[Dataset rows]
——————————

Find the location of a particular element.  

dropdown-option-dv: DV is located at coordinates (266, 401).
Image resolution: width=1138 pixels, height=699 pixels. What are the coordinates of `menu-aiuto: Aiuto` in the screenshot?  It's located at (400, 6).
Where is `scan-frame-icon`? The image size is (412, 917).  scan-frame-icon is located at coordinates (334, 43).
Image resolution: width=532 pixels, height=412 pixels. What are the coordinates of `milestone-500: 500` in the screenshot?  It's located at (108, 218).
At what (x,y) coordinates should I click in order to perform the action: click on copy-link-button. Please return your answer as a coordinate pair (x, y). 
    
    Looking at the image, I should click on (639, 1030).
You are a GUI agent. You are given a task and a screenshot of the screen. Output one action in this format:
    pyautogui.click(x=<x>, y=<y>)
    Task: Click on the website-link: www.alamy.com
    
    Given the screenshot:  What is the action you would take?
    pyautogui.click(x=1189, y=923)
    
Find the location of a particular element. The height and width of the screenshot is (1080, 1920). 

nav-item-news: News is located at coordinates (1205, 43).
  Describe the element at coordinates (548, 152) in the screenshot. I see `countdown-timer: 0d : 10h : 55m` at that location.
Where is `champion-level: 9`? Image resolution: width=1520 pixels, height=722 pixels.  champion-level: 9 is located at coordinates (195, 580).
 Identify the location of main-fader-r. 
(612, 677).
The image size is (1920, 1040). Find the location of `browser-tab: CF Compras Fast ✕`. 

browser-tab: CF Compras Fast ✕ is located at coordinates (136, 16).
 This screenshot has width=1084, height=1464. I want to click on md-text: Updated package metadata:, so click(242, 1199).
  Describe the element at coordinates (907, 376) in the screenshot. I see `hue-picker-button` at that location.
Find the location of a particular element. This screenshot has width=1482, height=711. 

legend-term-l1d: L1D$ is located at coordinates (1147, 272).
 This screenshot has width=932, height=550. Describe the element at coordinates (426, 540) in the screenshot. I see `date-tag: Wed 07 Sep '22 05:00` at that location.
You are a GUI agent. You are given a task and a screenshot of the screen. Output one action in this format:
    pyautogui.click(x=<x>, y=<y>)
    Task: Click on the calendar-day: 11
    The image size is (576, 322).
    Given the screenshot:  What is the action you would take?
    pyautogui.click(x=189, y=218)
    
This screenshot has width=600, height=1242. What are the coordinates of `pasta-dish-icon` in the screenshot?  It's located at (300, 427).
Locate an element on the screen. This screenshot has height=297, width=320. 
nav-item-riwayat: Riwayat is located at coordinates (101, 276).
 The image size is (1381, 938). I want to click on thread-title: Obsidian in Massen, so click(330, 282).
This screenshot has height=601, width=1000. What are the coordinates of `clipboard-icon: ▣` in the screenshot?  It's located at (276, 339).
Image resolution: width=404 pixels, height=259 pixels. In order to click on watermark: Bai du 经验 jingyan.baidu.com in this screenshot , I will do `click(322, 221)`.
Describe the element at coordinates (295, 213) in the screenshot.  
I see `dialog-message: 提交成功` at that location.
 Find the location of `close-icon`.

——————————

* WRITTEN TASK
Lay out every row above as a numbered list, dropping any blank lines.

* SOLVED PROBLEM
1. Find the location of a particular element.  
2. dropdown-option-dv: DV is located at coordinates (266, 401).
3. Image resolution: width=1138 pixels, height=699 pixels. What are the coordinates of `menu-aiuto: Aiuto` in the screenshot?  It's located at (400, 6).
4. Where is `scan-frame-icon`? The image size is (412, 917).  scan-frame-icon is located at coordinates (334, 43).
5. Image resolution: width=532 pixels, height=412 pixels. What are the coordinates of `milestone-500: 500` in the screenshot?  It's located at (108, 218).
6. At what (x,y) coordinates should I click in order to perform the action: click on copy-link-button. Please return your answer as a coordinate pair (x, y). 
7.     Looking at the image, I should click on (639, 1030).
8. You are a GUI agent. You are given a task and a screenshot of the screen. Output one action in this format:
9.     pyautogui.click(x=<x>, y=<y>)
10.     Task: Click on the website-link: www.alamy.com
11.     Given the screenshot:  What is the action you would take?
12.     pyautogui.click(x=1189, y=923)
13. Find the location of a particular element. The height and width of the screenshot is (1080, 1920). 
14. nav-item-news: News is located at coordinates (1205, 43).
15.   Describe the element at coordinates (548, 152) in the screenshot. I see `countdown-timer: 0d : 10h : 55m` at that location.
16. Where is `champion-level: 9`? Image resolution: width=1520 pixels, height=722 pixels.  champion-level: 9 is located at coordinates (195, 580).
17.  Identify the location of main-fader-r. 
18. (612, 677).
19. The image size is (1920, 1040). Find the location of `browser-tab: CF Compras Fast ✕`. 
20. browser-tab: CF Compras Fast ✕ is located at coordinates (136, 16).
21.  This screenshot has width=1084, height=1464. I want to click on md-text: Updated package metadata:, so click(242, 1199).
22.   Describe the element at coordinates (907, 376) in the screenshot. I see `hue-picker-button` at that location.
23. Find the location of a particular element. This screenshot has width=1482, height=711. 
24. legend-term-l1d: L1D$ is located at coordinates (1147, 272).
25.  This screenshot has width=932, height=550. Describe the element at coordinates (426, 540) in the screenshot. I see `date-tag: Wed 07 Sep '22 05:00` at that location.
26. You are a GUI agent. You are given a task and a screenshot of the screen. Output one action in this format:
27.     pyautogui.click(x=<x>, y=<y>)
28.     Task: Click on the calendar-day: 11
29.     The image size is (576, 322).
30.     Given the screenshot:  What is the action you would take?
31.     pyautogui.click(x=189, y=218)
32. This screenshot has width=600, height=1242. What are the coordinates of `pasta-dish-icon` in the screenshot?  It's located at (300, 427).
33. Locate an element on the screen. This screenshot has height=297, width=320. 
34. nav-item-riwayat: Riwayat is located at coordinates (101, 276).
35.  The image size is (1381, 938). I want to click on thread-title: Obsidian in Massen, so click(330, 282).
36. This screenshot has height=601, width=1000. What are the coordinates of `clipboard-icon: ▣` in the screenshot?  It's located at (276, 339).
37. Image resolution: width=404 pixels, height=259 pixels. In order to click on watermark: Bai du 经验 jingyan.baidu.com in this screenshot , I will do `click(322, 221)`.
38. Describe the element at coordinates (295, 213) in the screenshot.  
39. I see `dialog-message: 提交成功` at that location.
40.  Find the location of `close-icon`.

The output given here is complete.